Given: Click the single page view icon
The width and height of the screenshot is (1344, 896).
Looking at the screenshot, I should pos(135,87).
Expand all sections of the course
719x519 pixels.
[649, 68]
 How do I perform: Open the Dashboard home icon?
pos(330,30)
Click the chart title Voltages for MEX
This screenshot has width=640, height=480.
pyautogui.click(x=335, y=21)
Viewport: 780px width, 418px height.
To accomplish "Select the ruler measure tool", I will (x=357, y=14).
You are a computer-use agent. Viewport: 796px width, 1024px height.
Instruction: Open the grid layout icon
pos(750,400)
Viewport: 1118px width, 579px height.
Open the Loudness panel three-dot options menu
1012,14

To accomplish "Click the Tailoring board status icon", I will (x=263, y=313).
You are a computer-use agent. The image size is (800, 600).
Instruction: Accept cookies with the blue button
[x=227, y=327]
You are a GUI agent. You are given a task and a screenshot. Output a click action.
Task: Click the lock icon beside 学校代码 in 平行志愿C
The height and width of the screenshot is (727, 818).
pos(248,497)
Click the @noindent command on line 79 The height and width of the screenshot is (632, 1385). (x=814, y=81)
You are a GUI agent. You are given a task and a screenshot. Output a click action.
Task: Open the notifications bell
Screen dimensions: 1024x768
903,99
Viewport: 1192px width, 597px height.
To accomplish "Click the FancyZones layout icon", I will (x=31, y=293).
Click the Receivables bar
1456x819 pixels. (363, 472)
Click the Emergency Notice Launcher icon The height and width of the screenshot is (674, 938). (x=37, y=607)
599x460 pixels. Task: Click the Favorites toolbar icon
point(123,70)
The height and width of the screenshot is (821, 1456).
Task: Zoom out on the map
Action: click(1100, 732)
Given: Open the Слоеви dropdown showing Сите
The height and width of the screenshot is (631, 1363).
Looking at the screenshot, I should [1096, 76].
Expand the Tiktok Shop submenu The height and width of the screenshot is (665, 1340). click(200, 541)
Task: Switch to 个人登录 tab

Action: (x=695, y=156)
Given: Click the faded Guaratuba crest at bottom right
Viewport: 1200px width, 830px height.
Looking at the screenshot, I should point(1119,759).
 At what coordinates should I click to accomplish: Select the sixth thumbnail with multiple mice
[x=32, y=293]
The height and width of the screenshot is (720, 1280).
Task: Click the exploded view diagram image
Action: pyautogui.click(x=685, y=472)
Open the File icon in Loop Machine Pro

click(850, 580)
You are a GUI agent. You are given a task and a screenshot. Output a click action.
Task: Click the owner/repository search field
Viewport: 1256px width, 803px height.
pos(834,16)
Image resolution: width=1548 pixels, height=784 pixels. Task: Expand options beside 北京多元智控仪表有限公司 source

▶ _Exercise details_:
Copy out all the records exactly.

▶ _Response area_:
Given: Click the single page view icon
The width and height of the screenshot is (1344, 896).
Looking at the screenshot, I should pos(135,87).
Expand all sections of the course
719x519 pixels.
[649, 68]
 How do I perform: Open the Dashboard home icon?
pos(330,30)
Click the chart title Voltages for MEX
This screenshot has width=640, height=480.
pyautogui.click(x=335, y=21)
Viewport: 780px width, 418px height.
To accomplish "Select the ruler measure tool", I will (x=357, y=14).
You are a computer-use agent. Viewport: 796px width, 1024px height.
Instruction: Open the grid layout icon
pos(750,400)
Viewport: 1118px width, 579px height.
Open the Loudness panel three-dot options menu
1012,14

To accomplish "Click the Tailoring board status icon", I will (x=263, y=313).
You are a computer-use agent. The image size is (800, 600).
Instruction: Accept cookies with the blue button
[x=227, y=327]
You are a GUI agent. You are given a task and a screenshot. Output a click action.
Task: Click the lock icon beside 学校代码 in 平行志愿C
The height and width of the screenshot is (727, 818).
pos(248,497)
Click the @noindent command on line 79 The height and width of the screenshot is (632, 1385). (x=814, y=81)
You are a GUI agent. You are given a task and a screenshot. Output a click action.
Task: Open the notifications bell
Screen dimensions: 1024x768
903,99
Viewport: 1192px width, 597px height.
To accomplish "Click the FancyZones layout icon", I will (x=31, y=293).
Click the Receivables bar
1456x819 pixels. (363, 472)
Click the Emergency Notice Launcher icon The height and width of the screenshot is (674, 938). (x=37, y=607)
599x460 pixels. Task: Click the Favorites toolbar icon
point(123,70)
The height and width of the screenshot is (821, 1456).
Task: Zoom out on the map
Action: click(1100, 732)
Given: Open the Слоеви dropdown showing Сите
The height and width of the screenshot is (631, 1363).
Looking at the screenshot, I should [1096, 76].
Expand the Tiktok Shop submenu The height and width of the screenshot is (665, 1340). click(200, 541)
Task: Switch to 个人登录 tab

Action: (x=695, y=156)
Given: Click the faded Guaratuba crest at bottom right
Viewport: 1200px width, 830px height.
Looking at the screenshot, I should point(1119,759).
 At what coordinates should I click to accomplish: Select the sixth thumbnail with multiple mice
[x=32, y=293]
The height and width of the screenshot is (720, 1280).
Task: Click the exploded view diagram image
Action: pyautogui.click(x=685, y=472)
Open the File icon in Loop Machine Pro

click(850, 580)
You are a GUI agent. You are given a task and a screenshot. Output a click action.
Task: Click the owner/repository search field
Viewport: 1256px width, 803px height.
pos(834,16)
Image resolution: width=1548 pixels, height=784 pixels. Task: Expand options beside 北京多元智控仪表有限公司 source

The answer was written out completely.